The base image has the following support:

  • Python + JupyterLab with mamba handling package installation
  • R + RStudio with the rocker scripts and other functions available
  • Desktop ready for installing applications, including Java-based applications
  • VSCode + R and Python extensions pre-installed
  • Publishing infrastructure installed (TexLive, Quarto, JupyterBook, MyST, pandoc).

py-rocket-base is the base image for the NMFS OpenSci specialized images, specifically py-rocket-geospatial.

There are many ways to install R and RStudio into an image designed for JupyterHubs. The objective of py-rocket-base is to create a JupyterHub (or binder) image such when you click the RStudio button in the JupyterLab UI to enter the RStudio UI (/rstudio), you enter an environment that is the same as if you had used a Rocker image but if you are in the JupyterLab UI (/lab), the environment is the same as if you had used the Pangeo base image to create the environment. See History below for other approaches we have used to create py-rocket over the years (and why this current approach is used).

Using this in a JupyterHub

If the JupyterHub has the Bring your own image feature, then you can paste in ghcr.io/nmfs-opensci/py-rocket-base:latest to the image and a server with your image will spin up.

image

Using this as a base image

py-rocket-base has basic structure like the pangeo base-image and repo2docker images. To use as a base image, include this in your Docker file

FROM ghcr.io/nmfs-opensci/py-rocket-base:latest

py-rocket-base has pyrocket and rocket scripts that you can use to help customize your image and add more conda, R or linux packages. See the documentation on customizing images.

History and motivation

The original py-rocket 1.0 was developed by Luis Lopez and was built off a Rocker base image. Carl Boettiger and Eli Holmes later altered the image (py-rocket 2.0) so that the Python environment matched the Pangeo image structure but the image was still built off a Rocker image. Subsequently, Carl Boettiger developed repo2docker-r that creates a JupyterHub-compatible image that uses a Jupyter docker stack image as base. For py-rocker 3.0, Eli Holmes used Carl's ideas but used repo2docker and repo2docker-action to build the base image. To do this, the CryoCloud hub image repo was used for the basic structure and approach. Eli added the rocker.sh script and appendix modifications to install R and RStudio via the Rocker scripts (rather than using a Rocker image as base). Yuvi Panda (repo2docker) gave input throughout the process as snags were hit. For py-rocker 4.0, current approach, repo2docker was abandoned and the base image was created by using the Pangeo base image with the ONBUILD parts removed. This approach was taken after discussions with Docker image mainainers at NASA who had quickly run into the need for more tailored control of the build process when customizing images. And in fact, the need for customizing the build process became an issue quickly and I was resorting to many "hacks" to circumvent repo2docker default behavior. Given the close relationship between Pangeo base image and repo2docker developers, using the Pangeo base image Docker file still results in a base image that is very similar to that created with repo2docker.
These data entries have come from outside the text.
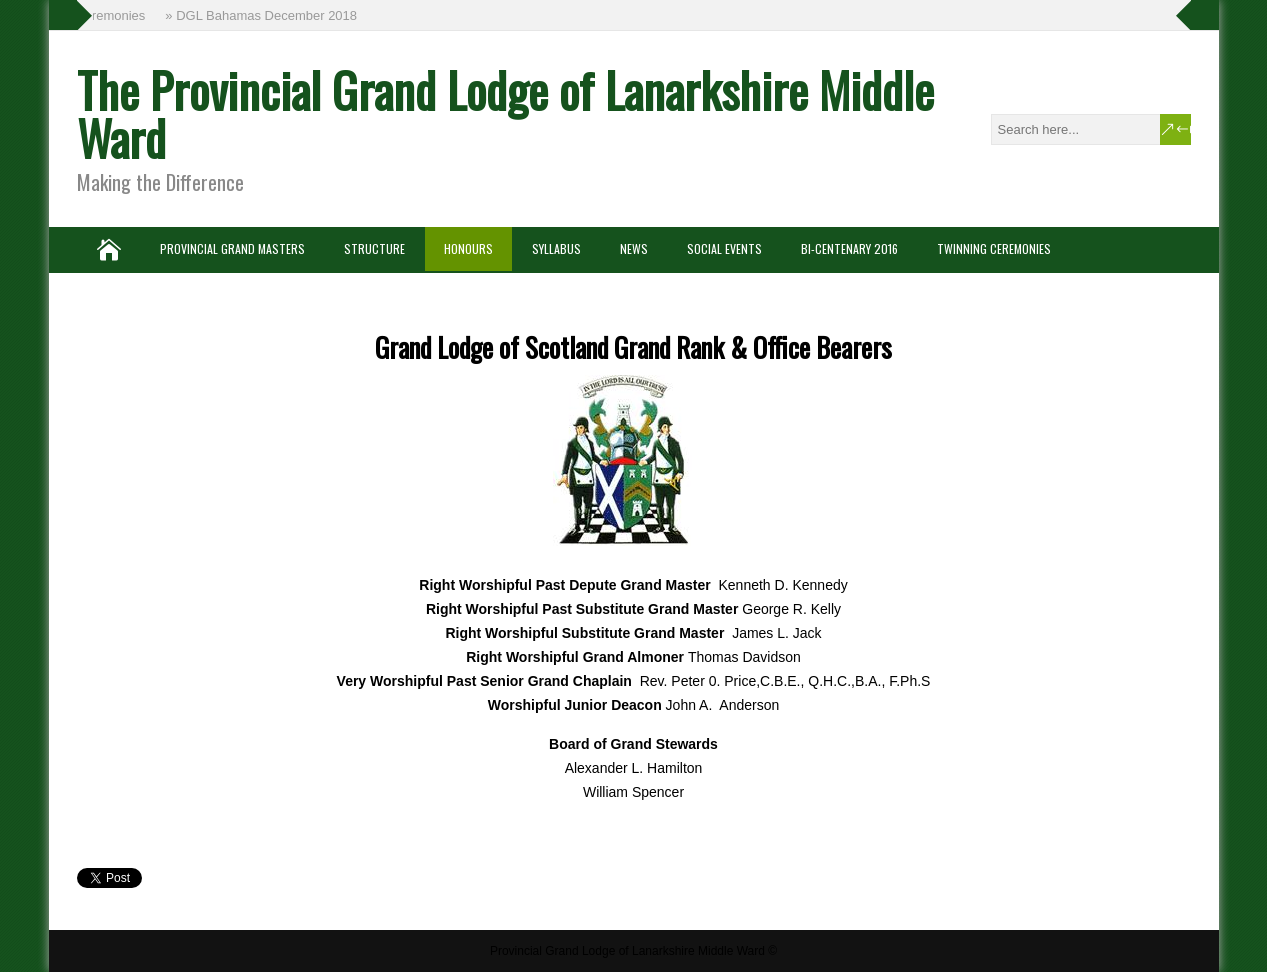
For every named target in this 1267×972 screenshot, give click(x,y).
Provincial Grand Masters (232, 248)
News (634, 248)
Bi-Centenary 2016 (849, 248)
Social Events (724, 248)
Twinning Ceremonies (994, 248)
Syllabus (556, 248)
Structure (374, 248)
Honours (468, 248)
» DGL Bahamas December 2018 (263, 15)
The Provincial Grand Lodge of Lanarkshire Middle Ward (505, 113)
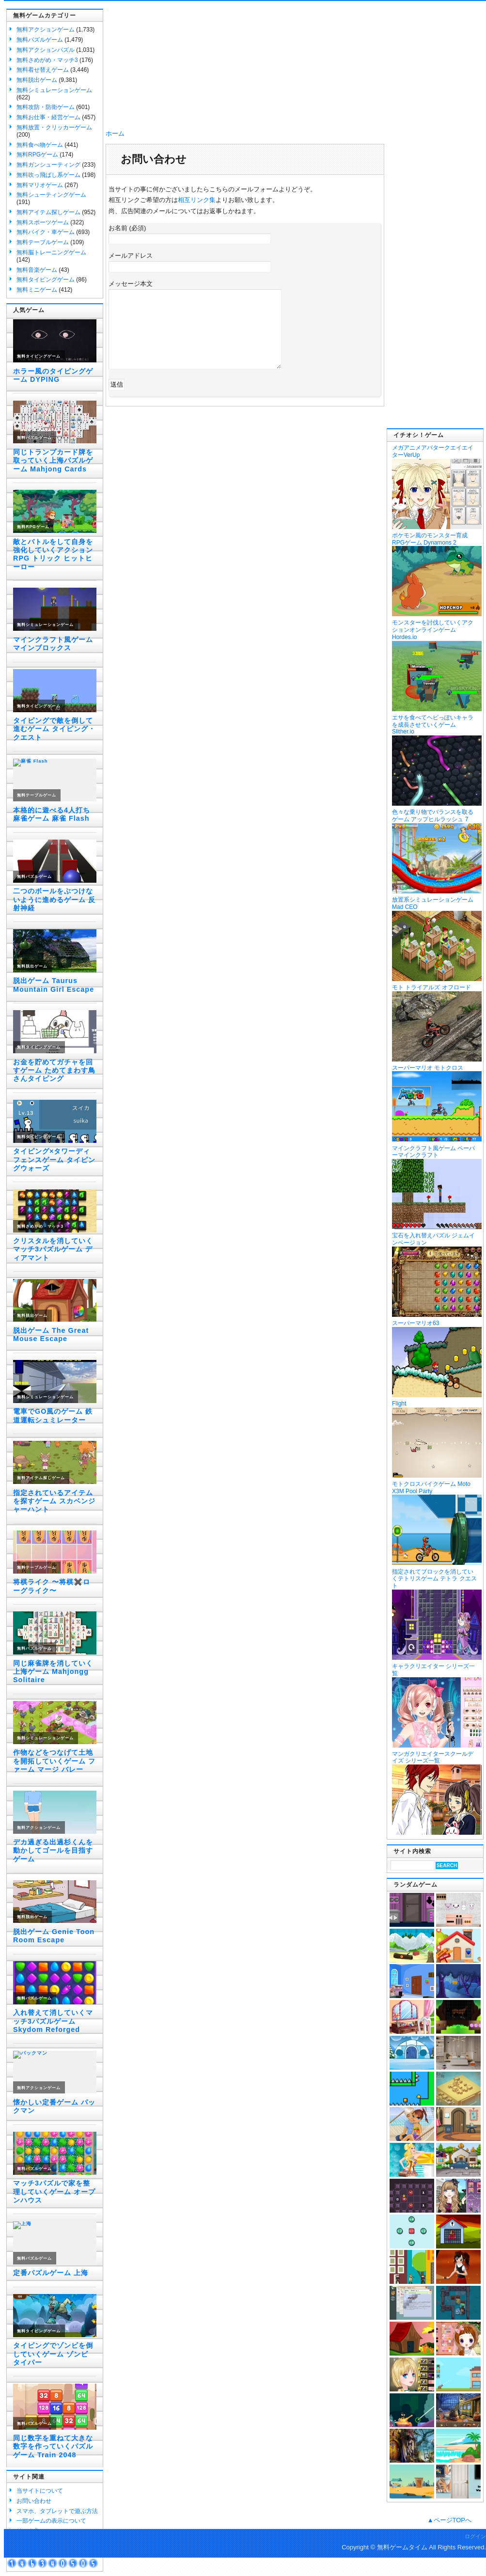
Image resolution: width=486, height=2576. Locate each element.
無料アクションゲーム (45, 29)
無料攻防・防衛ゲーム (45, 107)
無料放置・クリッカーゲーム (54, 127)
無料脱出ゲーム (36, 80)
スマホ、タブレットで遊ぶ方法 (57, 2511)
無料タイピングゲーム (45, 279)
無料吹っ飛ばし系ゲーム (48, 175)
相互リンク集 (197, 199)
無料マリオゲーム (39, 185)
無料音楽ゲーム (36, 269)
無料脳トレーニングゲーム (51, 252)
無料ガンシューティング (48, 164)
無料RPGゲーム (37, 154)
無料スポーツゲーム (42, 222)
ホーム (115, 133)
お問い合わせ (33, 2501)
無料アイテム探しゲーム (48, 212)
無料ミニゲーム (36, 289)
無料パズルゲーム (39, 39)
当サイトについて (39, 2490)
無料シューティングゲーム (51, 194)
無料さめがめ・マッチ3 (47, 60)
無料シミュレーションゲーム (54, 90)
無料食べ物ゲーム (39, 144)
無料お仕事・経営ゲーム (48, 117)
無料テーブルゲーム (42, 242)
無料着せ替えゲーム (42, 69)
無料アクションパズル (45, 50)
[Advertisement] (435, 278)
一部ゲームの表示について (51, 2520)
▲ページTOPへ (449, 2520)
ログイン (475, 2536)
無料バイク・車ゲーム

Why Rocker for the R/RStudio environment? The Rocker images are the standard for R/RStudio contanier images. They are heavily tested and regularly updated. There is a large developer community that fixes problems and bugs. The stack has gone through major revisions to improve modularity and they constantly innovating (integration for machine-learning, CUDA, BLAS, spatial, etc., etc.). py-rocket is building off that work without using the images directly. Instead it uses the Docker file code and the installation scripts. There are many other approaches to adding R and RStudio to images that work in JupyterHubs. See repo2docker-r that Carl developed and r-conda for a conda native approach using repo2docker. py-rocket is not intended to create small images; it is intended to create images that emulate Rocker (verse and geospatial) in the R environments (whether in Jupyter Lab, RStudio or VSCode) on a JupyterHub.

Building the documentation

cd book
quarto render .

This puts html in docs. Push to GitHub.